• Task goal: Output only the lines that run from the line holding "CAMRA Artwork (126, 2523)" to the end of the entries, both ends included, and skip the pictures.
● ● ●
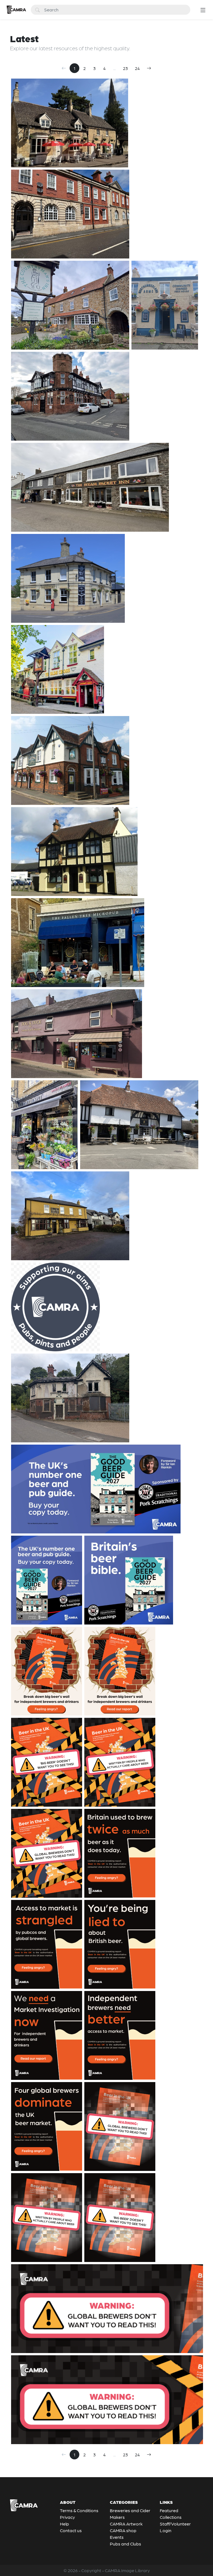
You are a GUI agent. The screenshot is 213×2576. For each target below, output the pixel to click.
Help (64, 2523)
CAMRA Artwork (126, 2523)
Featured (169, 2510)
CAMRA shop (123, 2530)
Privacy (67, 2517)
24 (137, 68)
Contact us (71, 2530)
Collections (171, 2517)
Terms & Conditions (79, 2510)
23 (125, 68)
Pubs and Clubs (125, 2543)
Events (117, 2537)
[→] (148, 68)
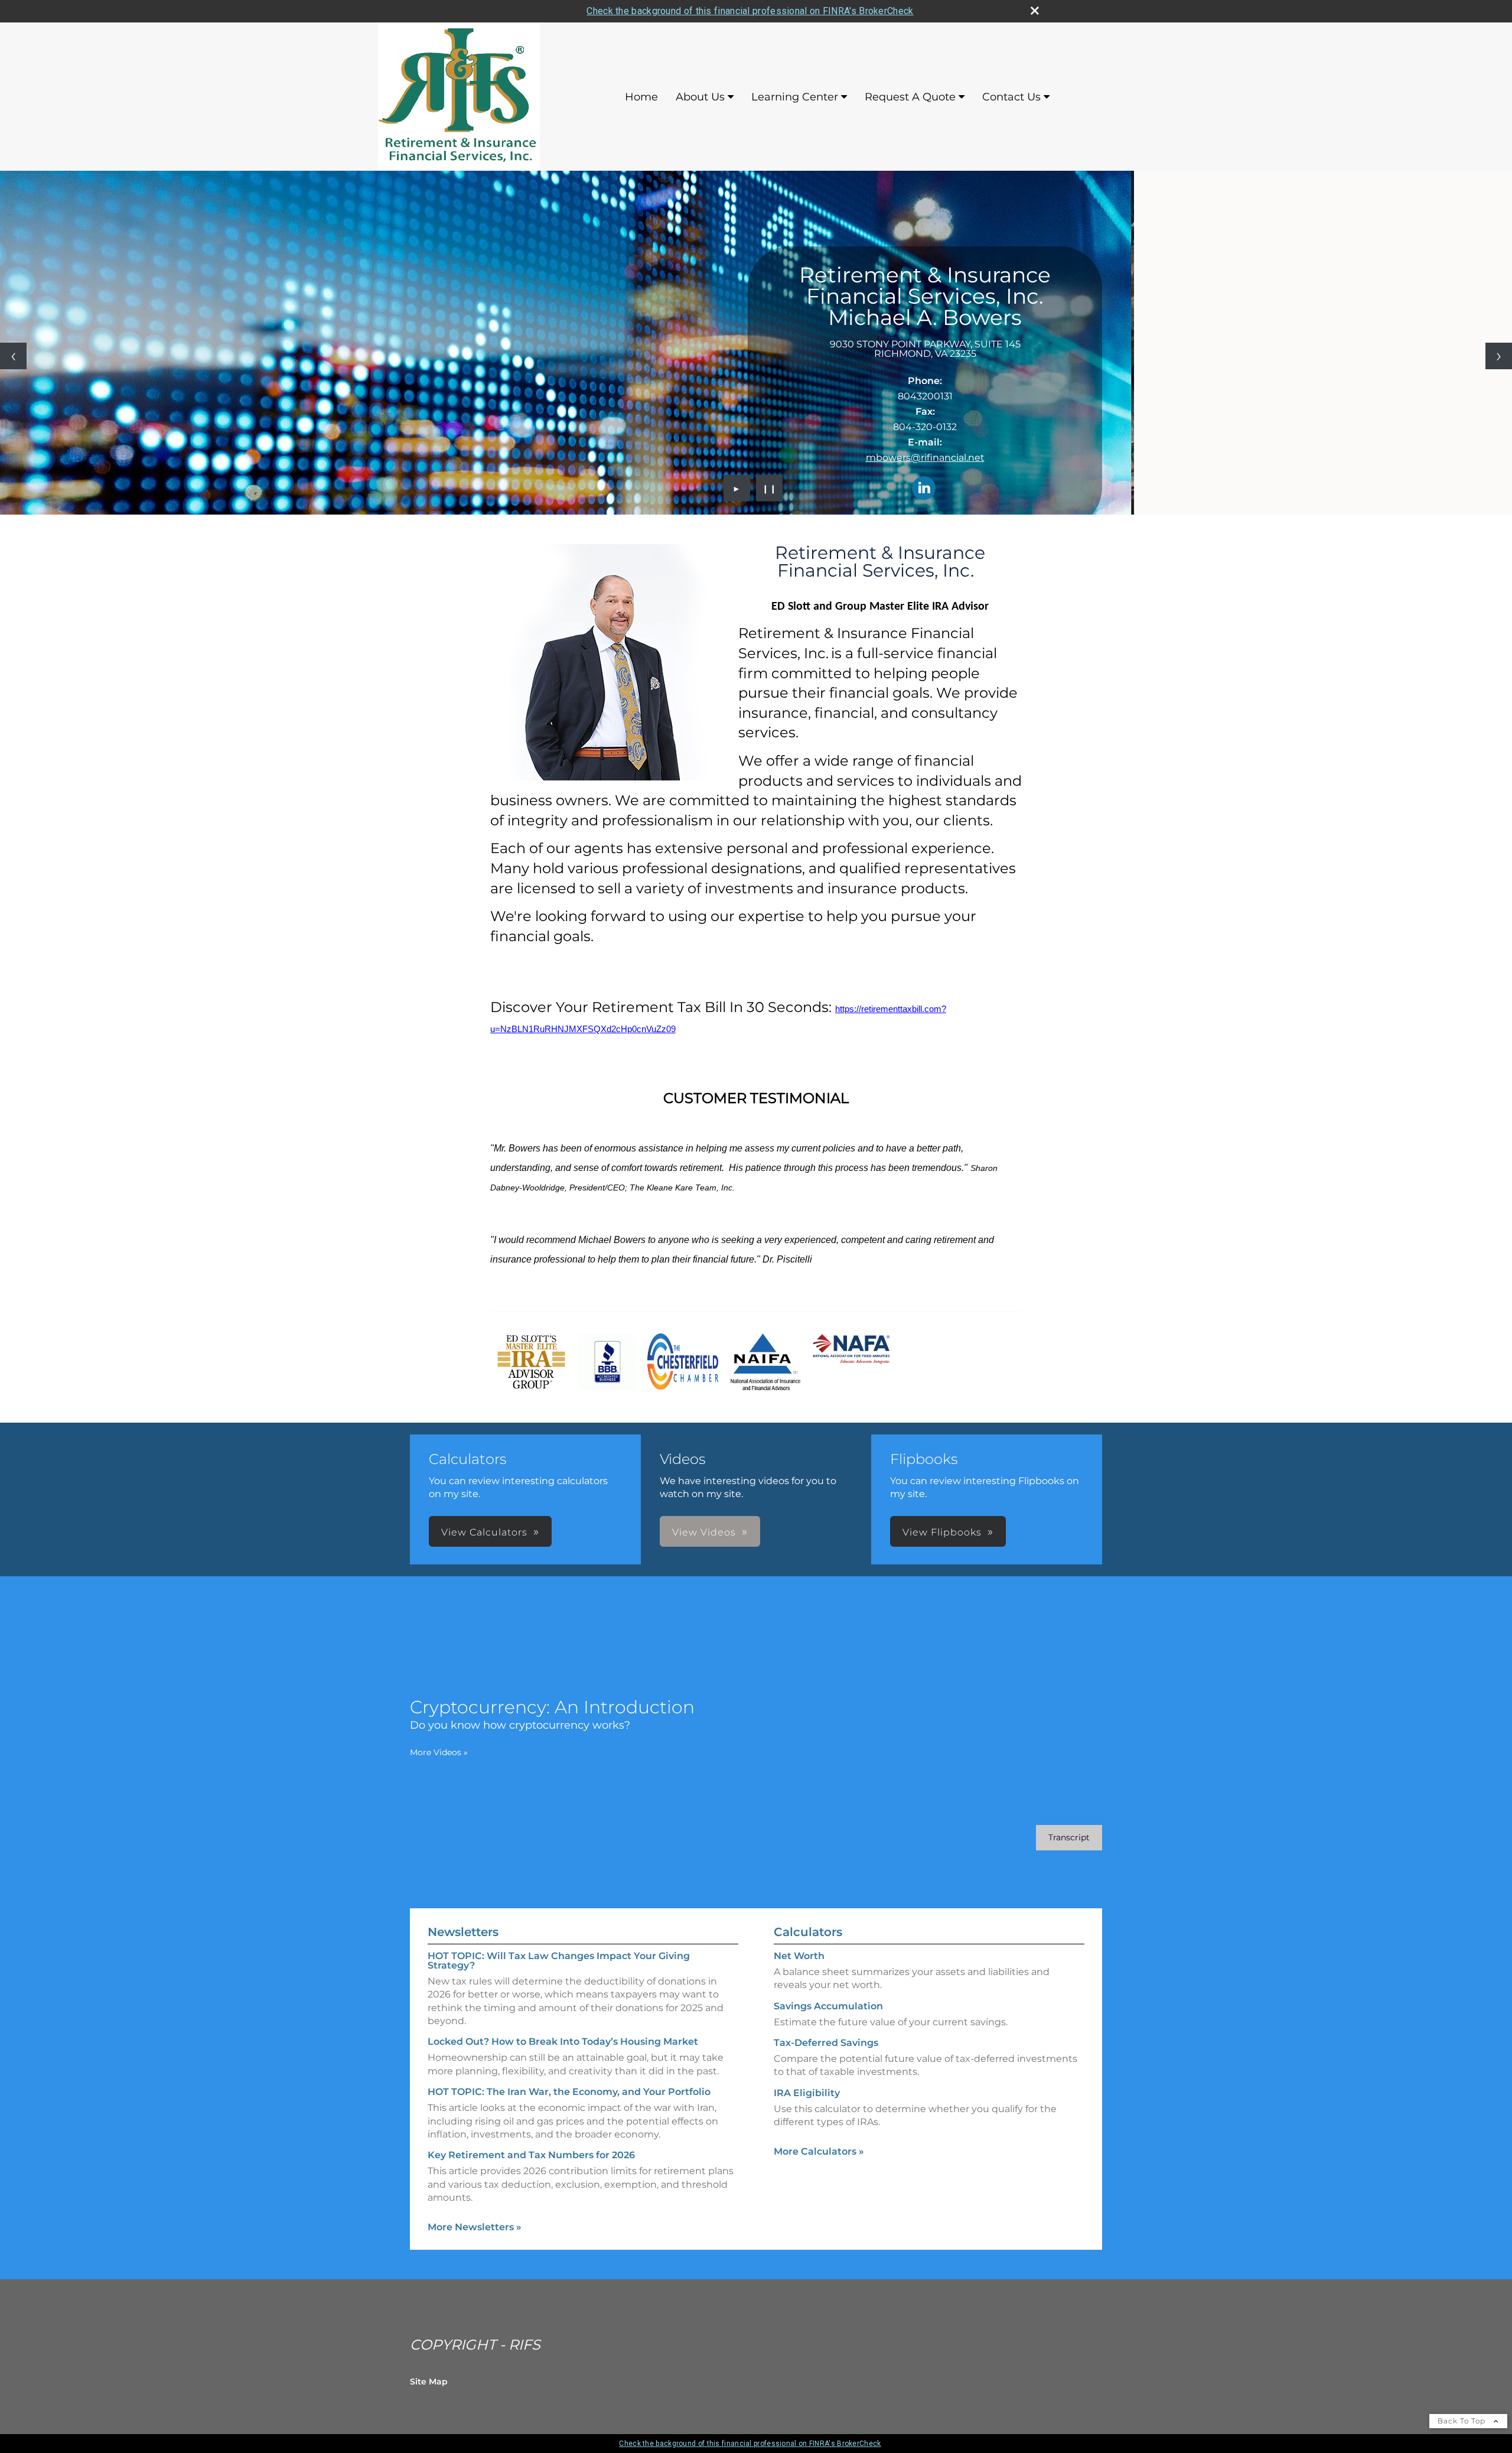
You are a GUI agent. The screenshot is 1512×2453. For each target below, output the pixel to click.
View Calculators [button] (484, 1532)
● ● ●
• Result of this exercise:
CAMRA Artwork (126, 2523)
Featured (169, 2510)
CAMRA shop (123, 2530)
Privacy (67, 2517)
24 (137, 68)
Contact us (71, 2530)
Collections (171, 2517)
Terms & Conditions (79, 2510)
23 (125, 68)
Pubs and Clubs (125, 2543)
Events (117, 2537)
[→] (148, 68)
You are a GUI agent. The screenshot is 1512×2453. For each target below, output the pixel to click.
View Calculators [button] (484, 1532)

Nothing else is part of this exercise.